Alison Schwartz
September 13, 2012 08:30 PM

There’s a lot to love about Obie the dachshund – literally.

Weighing in at 77 lbs. at his heaviest, the 5-year-old dog is on a mission to lose about 40 to 50 pounds (without losing what his foster parent describes as a “sweet and loving” personality, of course).

When Portland, Ore., resident Nora Vanatta took Obie home on Aug. 18, “I had no idea what to expect,” she writes on a Facebook page dedicated to his The Biggest Loser-style weight-loss journey. In her mind, she says, she didn’t think he would actually tip the scale at more than double the weight of a standard dachshund (16 to 32 pounds, according to the American Kennel Club).

Vanatta heard about Obie, after all, in the form of a plea for help: His elderly owners “just couldn’t say ‘no’ to those big brown eyes,” she says, and would overfeed him as a form of affection. A relative of the family stepped in, and Vanatta read about him on the Oregon Dachshund Rescue’s Facebook page.

“Through many tears, the owners relinquished him,” she writes on Facebook. “It is very frustrating and sad, but we are thrilled to be able to help him and [are] now moving on with his new life.”

An Inspiration

Soon, Vanatta – a certified nurse assistant and emergency medical technician who has a degree in animal science and worked as a vet tech for eight years – plans on using swim therapy and treadmill exercises to help Obie get back into shape. First, though, he has to shed a few pounds so he can handle the physical activity.

She’s also teaming up with a Purina representative to feed Obie a low-fat, high-protein diet that’s also rich in isoflavones, a natural bioactive compound that reduces oxidative stress in overweight canines, according to the Oregonian. He’s lost about two pounds a week since switching up his meal-time habits.

When Obie gets down to his goal weight – a challenge that mirrors the driving force behind the NBC weight-loss competition – he might need to have excess skin surgically removed, she says.

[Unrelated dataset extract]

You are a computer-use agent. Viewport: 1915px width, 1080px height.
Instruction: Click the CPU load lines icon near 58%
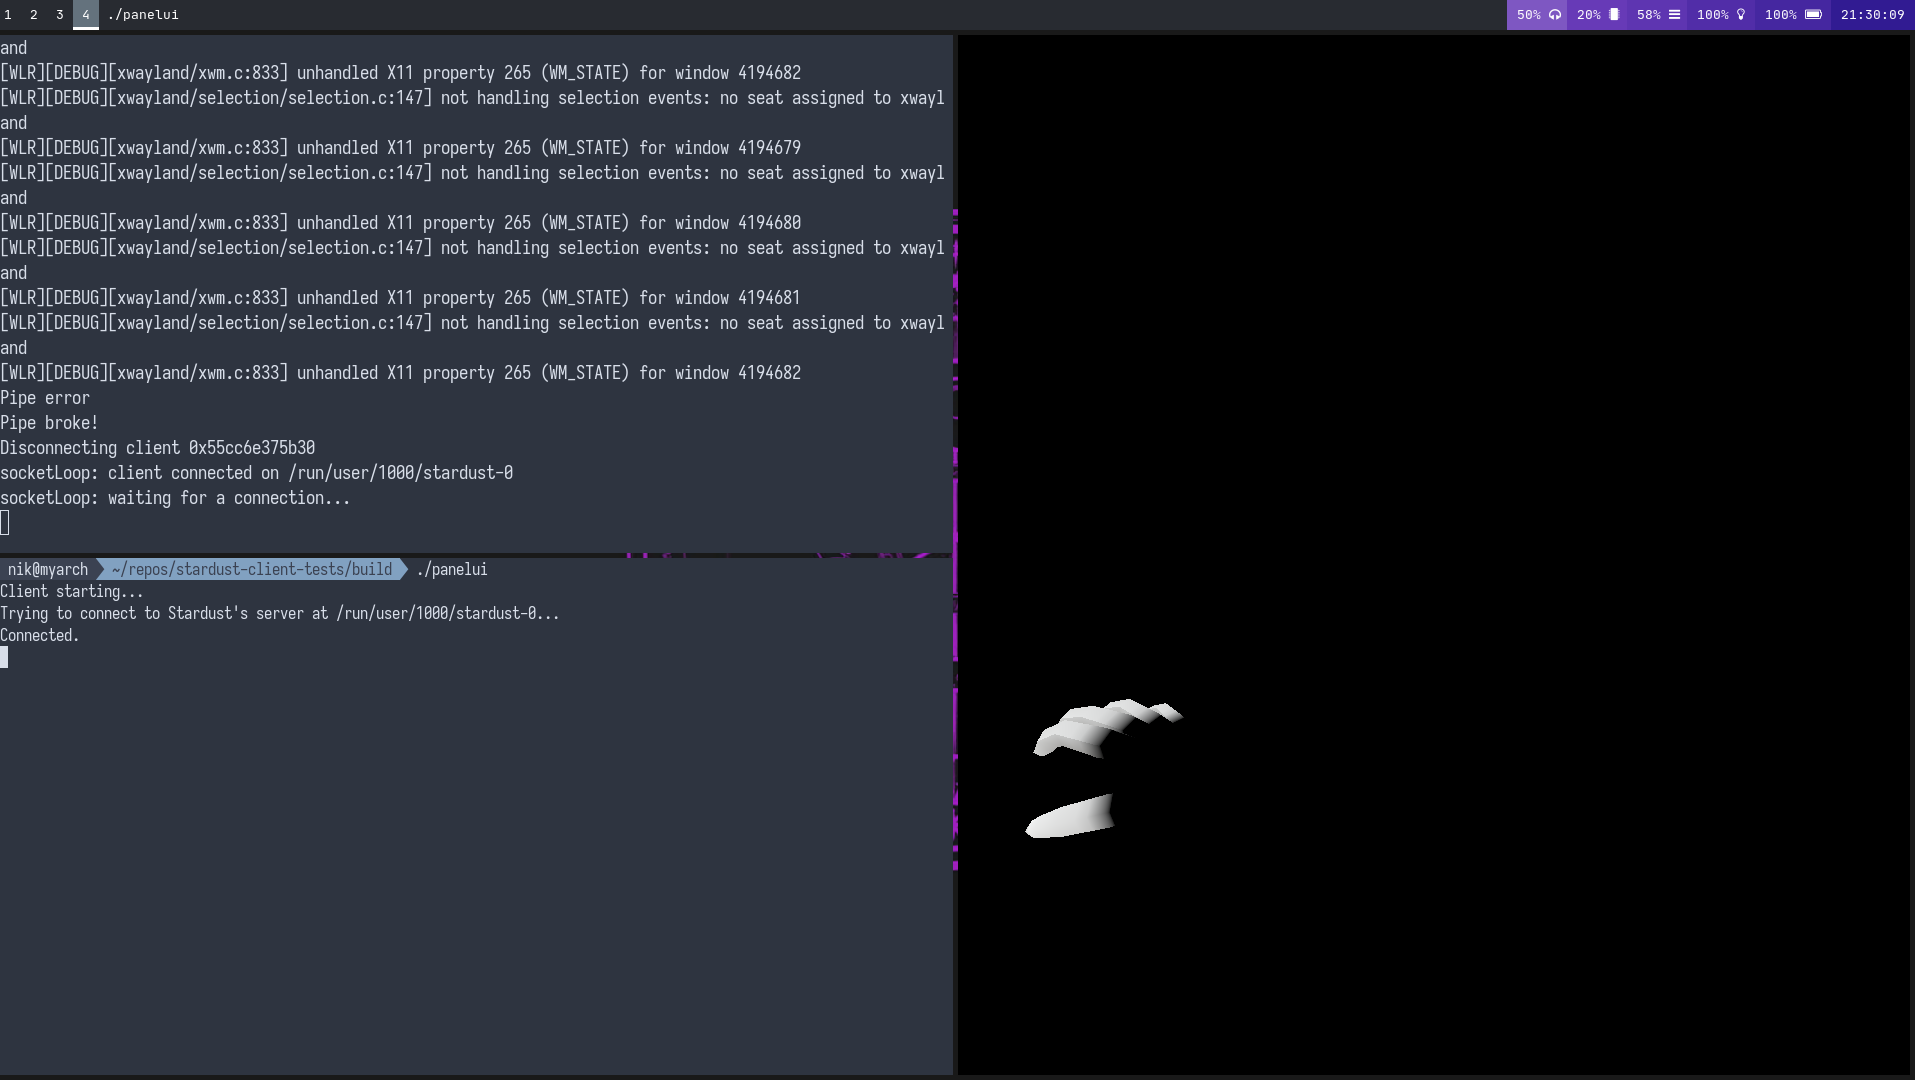(1673, 15)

Vanatta has already taken him to a vet, who revealed normal results for Obie’s blood work.

And as Obie begins his new routine, he’ll have a few furry workout buddies: Vanatta’s other dogs, a black Labrador and another dachshund. Vanatta estimates it will take about a year for Obie (who made his Today show debut Wednesday) to get healthy, and until then, she wants those who hear his story to see the bigger message.

“My hope is that he can be an inspiration to any person or animal trying to lose weight,” she writes. “It is so important to introduce pups and kids to a healthy lifestyle and food choices as early as possible. Prevention is key.”